Читать лекции, доклады, выступать в собраниях и на митингах мне приходилось беспрестанно382. Большинство этих собраний исчезли безвозвратно из моей памяти, осталось только общее впечатление какого-то высокого подъема, охватывающего и оратора, и слушателей, и оппонентов. Последних, в точном смысле слова, в первые месяцы революции (до июльского восстания большевиков и в особенности до апрельской ноты Милюкова) не бывало, все во всем были согласны, и вместо оппонентов выступали только люди в таком же, как и ораторы, упоении восторга, желавшие дополнить оратора или поставить ему вопрос. Само собой разумеется, что не было никакой психологической возможности высказывать мой пессимистический прогноз, разве только в осторожной форме: «Как бы ни обернулись впоследствии события, что бы ни сделала вероятная в будущем реакция, но…» – и изредка я это делал, причем такие оговорки, видимо, не оставляли в душе слушателей никакого следа.
Речи ораторов почти без исключения вызывали бурю восторгов; конечно, можно отметить, что особенно горячие аплодисменты следовали обыкновенно за ловко построенной красивой фразой, зачастую лишенной реального содержания. Думаю, что я имею право сказать, что я избегал подобных фраз и старался брать содержанием своих речей, но и я не вполне обходился без них. Помню, раз на рабочем собрании я процитировал слова Симеона Богоприимца: «Ныне отпущаем раба твоего, Владыко, с миром, ибо видели очи мои спасение твое, еже ты уготовал перед лицом народов»383.
Слова вызвали бурю восторгов и даже одно восторженное письмо ко мне какого-то рабочего, который называл меня в нем «старцем».
^^^^^^^^^^^^^^^^
#### [ЗАДАЧА]
Чьи слова, согласно тексту выше, рассказчик процитировал на рабочем собрании?

#### [ВЫБОРКА ДАННЫХ]
^^^^^^^^^^^^^^^^
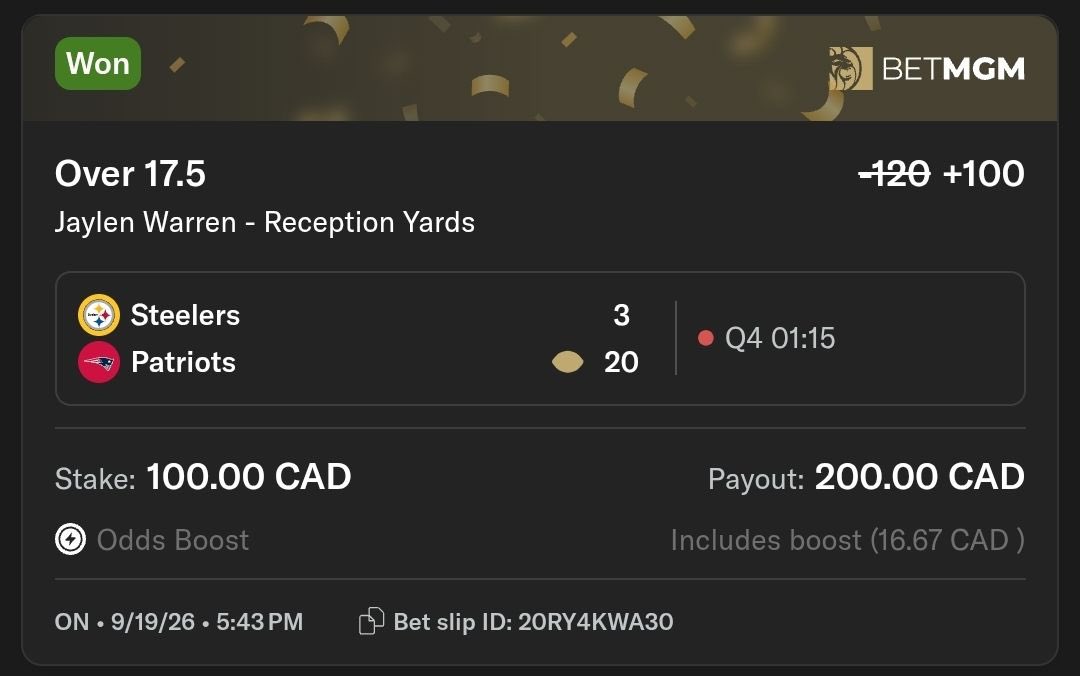Click the Jaylen Warren Reception Yards label
This screenshot has height=676, width=1080.
(265, 223)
^^^^^^^^^^^^^^^^
#### [ОТВЕТ НИЖЕ]
Слова Симеона Богоприимца.